- Tu tarea:
Transcribe sin cambios el fragmento de la reseña del documental Red Army que va de "Polsky se funde" a "con el comunismo.".

- Texto citado:
◇ ◇ ◇ ◇
El comunista que vivió el sueño americano

Slava Fetisov en su etapa en el equipo nacional de la URSS

Pedro Moral Martín

Slava Fetisov es un hombre importante en Rusia. Un tipo ocupado que a mitad de la entrevista que nutre este documental titulado Red Army le dice a Gabe Polsky, el director, que espere, que tiene una llamada que hacer. La cámara sigue grabando a este ruso que mide casi dos metros. Infunde respeto. En la habitación manda él. Y con el rostro sereno, comienza a mover los labios para relatar con un insuperable sentido del dramatismo y del ritmo cinematográfico –eso será cosa de Polsky– cómo nació y se crio en la URSS en un piso minúsculo en el que comía pescado una vez a la semana.

El hockey era el deporte rey del Estado comunista. Todos los niños querían ser jugadores de hockey sobre hielo, Fetisov también. No solo consiguió jugar de forma profesional sino que además fue el mejor. El inteligente realizador ha sabido ver en la historia del deportista un espejo perfecto para contar, de paso, el auge y caída de la URSS.

Estamos en la era dorada del documental (entiéndase era dorada por la nueva accesibilidad del género para el público masivo) y Red Army como Senna, The Sugar Man o como la escalofriante The Act of Killing se colocará en el salón de la fama de los documentales. Polsky es un norteamericano que viene a contarnos la historia de la Unión Soviética. Vaya, norteamericano tenía que ser. Pero no, no ha hecho una película maniquea, fácil y patriota. El astuto realizador ha elegido la historia del mejor jugador de hockey del mundo y de sus cuatro compañeros –denominados todos como el Ejército Rojo– para hablar de patriotismo, dinero, política, amistad, traición y la épica del deporte.

Polsky se funde con la historia que cuenta (se ve que le apasiona) y claro, confunde: “Muy majo este chico californiano”, dice Fetisov refiriéndose a su director en un momento muerto del rodaje. A lo que él contesta: “Soy de Chicago”.

Hijo de Chicago y descendiente de inmigrantes soviéticos, Polsky está viviendo su sueño americano gracias a una película sobre un ruso que fue héroe nacional primero y repudiado nacional después y que además también vivió el sueño americano. Pero esto es el final, y lo que gusta es empezar por el principio. En esta película se habla de la derrota moral del comunismo sin dejar de recordar la grandeza de alguno de sus dogmas. Aunque lo más bonito del filme es descubrir cómo el modo de vida de unos y de otros se veía reflejado en un deporte heroico. Y cómo el hockey norteamericano fagocitó al ruso antes de que el capitalismo hiciera lo propio con el comunismo.
◇ ◇ ◇ ◇
Algunas entradas
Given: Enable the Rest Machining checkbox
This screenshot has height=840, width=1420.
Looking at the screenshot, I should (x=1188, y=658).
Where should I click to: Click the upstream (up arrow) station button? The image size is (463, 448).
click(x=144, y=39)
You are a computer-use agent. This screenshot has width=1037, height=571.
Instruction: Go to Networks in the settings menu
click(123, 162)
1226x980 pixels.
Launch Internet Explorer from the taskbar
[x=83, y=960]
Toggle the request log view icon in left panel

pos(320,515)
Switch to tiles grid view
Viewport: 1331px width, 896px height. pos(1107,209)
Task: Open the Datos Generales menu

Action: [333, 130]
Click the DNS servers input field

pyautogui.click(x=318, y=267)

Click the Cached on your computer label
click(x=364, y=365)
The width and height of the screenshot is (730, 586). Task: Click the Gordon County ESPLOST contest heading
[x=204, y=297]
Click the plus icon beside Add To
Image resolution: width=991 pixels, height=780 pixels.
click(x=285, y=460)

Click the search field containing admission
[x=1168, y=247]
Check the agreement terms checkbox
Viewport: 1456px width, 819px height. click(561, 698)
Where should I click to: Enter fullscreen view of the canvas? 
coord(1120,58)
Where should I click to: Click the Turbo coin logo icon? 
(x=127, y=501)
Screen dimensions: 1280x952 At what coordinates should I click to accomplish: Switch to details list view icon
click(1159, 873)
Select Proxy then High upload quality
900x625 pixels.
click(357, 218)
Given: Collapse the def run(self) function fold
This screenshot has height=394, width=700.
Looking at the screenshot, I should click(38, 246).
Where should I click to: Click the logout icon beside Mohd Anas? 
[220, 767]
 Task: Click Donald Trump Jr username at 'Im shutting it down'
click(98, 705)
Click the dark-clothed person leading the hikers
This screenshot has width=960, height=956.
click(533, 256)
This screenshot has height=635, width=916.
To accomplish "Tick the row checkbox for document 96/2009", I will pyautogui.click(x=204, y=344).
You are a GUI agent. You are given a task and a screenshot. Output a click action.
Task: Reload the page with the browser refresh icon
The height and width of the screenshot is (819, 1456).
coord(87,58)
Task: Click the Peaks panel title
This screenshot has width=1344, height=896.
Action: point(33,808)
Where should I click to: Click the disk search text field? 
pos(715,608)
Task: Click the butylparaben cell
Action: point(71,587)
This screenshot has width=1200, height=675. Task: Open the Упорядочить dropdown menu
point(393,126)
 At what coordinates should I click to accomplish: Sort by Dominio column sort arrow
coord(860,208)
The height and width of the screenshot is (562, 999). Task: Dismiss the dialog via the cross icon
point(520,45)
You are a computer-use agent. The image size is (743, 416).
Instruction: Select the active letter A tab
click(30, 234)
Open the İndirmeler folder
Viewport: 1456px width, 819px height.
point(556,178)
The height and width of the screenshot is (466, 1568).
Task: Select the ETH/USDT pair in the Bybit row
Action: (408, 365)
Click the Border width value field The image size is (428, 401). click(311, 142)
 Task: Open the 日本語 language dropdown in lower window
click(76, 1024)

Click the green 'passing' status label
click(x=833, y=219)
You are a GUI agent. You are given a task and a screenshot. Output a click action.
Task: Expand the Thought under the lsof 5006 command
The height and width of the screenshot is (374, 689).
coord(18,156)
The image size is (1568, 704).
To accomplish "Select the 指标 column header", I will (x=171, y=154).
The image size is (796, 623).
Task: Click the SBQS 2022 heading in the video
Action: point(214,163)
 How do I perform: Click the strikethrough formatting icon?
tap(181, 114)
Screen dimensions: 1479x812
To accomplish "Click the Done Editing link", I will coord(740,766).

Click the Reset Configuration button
◇ ◇ ◇ ◇
- Respuesta del ejercicio:
Polsky se funde con la historia que cuenta (se ve que le apasiona) y claro, confunde: “Muy majo este chico californiano”, dice Fetisov refiriéndose a su director en un momento muerto del rodaje. A lo que él contesta: “Soy de Chicago”.

Hijo de Chicago y descendiente de inmigrantes soviéticos, Polsky está viviendo su sueño americano gracias a una película sobre un ruso que fue héroe nacional primero y repudiado nacional después y que además también vivió el sueño americano. Pero esto es el final, y lo que gusta es empezar por el principio. En esta película se habla de la derrota moral del comunismo sin dejar de recordar la grandeza de alguno de sus dogmas. Aunque lo más bonito del filme es descubrir cómo el modo de vida de unos y de otros se veía reflejado en un deporte heroico. Y cómo el hockey norteamericano fagocitó al ruso antes de que el capitalismo hiciera lo propio con el comunismo.